"The 21 Benefits of an Effective Compliance Program" series continues
by Neil Caesar

Our discussion of the 21 ways an effective compliance system can help you follow “The Rules” for ongoing legal safety and financial betterment continues with Benefit Number Four:  A compliance program reduces the likelihood of “whistleblowing.”

Finger-pointing by employees, former employees, contractors and others exposes HME companies to the risks of qui tam litigation, costly investigations and substantial fines and penalties. An effective compliance program can substantially reduce—and often eliminate—these dangers.

This is true for several reasons. First, I have found that most whistleblowing occurs because personnel believe that their employers do not value their input, or their concerns about company compliance. That belief combines with other factors that have contributed to the staffer’s perception of unfair treatment and disrespect; this can be enough to encourage the whistleblower to seek vindication (and financial reward) by telling the government about the problems that the staff member initially tried to discuss with the company.

An effective compliance program must, by definition, include a mechanism for encouraging and acting on personnel tips about compliance problems. If the program is working, the staffer should not be ignored when bringing information about internal problems to an HME company’s attention for investigation and appropriate action. More problems are resolved, and this means less motive and less opportunity for qui tam action under the Federal False Claims Act, or for government hotline reporting under Section 203 of HIPAA.

Second, a compliance program can reduce the dangers of whistleblowing even when the company declines to resolve the problem to the reporting staff member’s satisfaction. Nothing requires a compliance program to eliminate every problem or to choose a solution, or form of discipline, that satisfies the reporting staffer. When personnel feedback leads to a reasonable investigation and reasoned response to the identified problem, the organization will usually be insulated from fraud liability.

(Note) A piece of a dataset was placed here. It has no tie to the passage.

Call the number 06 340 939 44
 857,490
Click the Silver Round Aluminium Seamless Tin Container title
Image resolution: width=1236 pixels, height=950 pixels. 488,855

Violations of the law certainly can occur notwithstanding an effective compliance program. But the qui tam opportunities for whistleblowers are available only when the wrongdoing creates false claims, not merely inadvertent or negligent errors. To constitute a false claim, the wrongdoing must indicate a willful intent to submit claims known to be false, or submitted with “reckless disregard” for their accuracy. Even when the company fails to eliminate errors or problems that create reimbursement violations, the fact that the company has used an effective internal mechanism to address these sorts of problems will usually curtail the whistleblower’s ability to characterize the wrongdoing as a false claim.

Third, one of the cornerstones of an effective compliance program is that all company personnel—from the CEO down to billing entry clerks—must embrace the policies and protocols that the compliance program establishes for reporting and resolving problems. A staff member who decides to bypass the company’s internal reporting mechanisms and instead become a whistleblower may be held accountable for failing to follow the organization’s own rules for internal reporting and problem-solving. In addition, such insubordinate action could expose the staff member to disciplinary action (as part of the organization’s compliance program) for failing to follow the company’s rules regarding problem reporting.

One key caution here: The disciplined staff member may allege that the organization does not have an effective compliance program that satisfies the government’s requirements. Therefore, any organization that pursues sanctions against an insubordinate whistleblower must be confident that its compliance program will withstand scrutiny.

Fourth, most staff members who develop negative attitudes about their company, and thus seek some sort of revenge through qui tam actions (or otherwise), do not insist that the organization agree with everything they say, nor implement solutions which mirror precisely a staff member’s preferred solutions. Most staffers simply want their opinions to be valued, respected and carefully considered.

Note: Materials in this article have been prepared by the Health Law Center for general informational purposes only. This information does not constitute legal advice. You should not act, or refrain from acting, based upon any information in this presentation. Neither our presentation of such information nor your receipt of it creates nor will create an attorney-client relationship.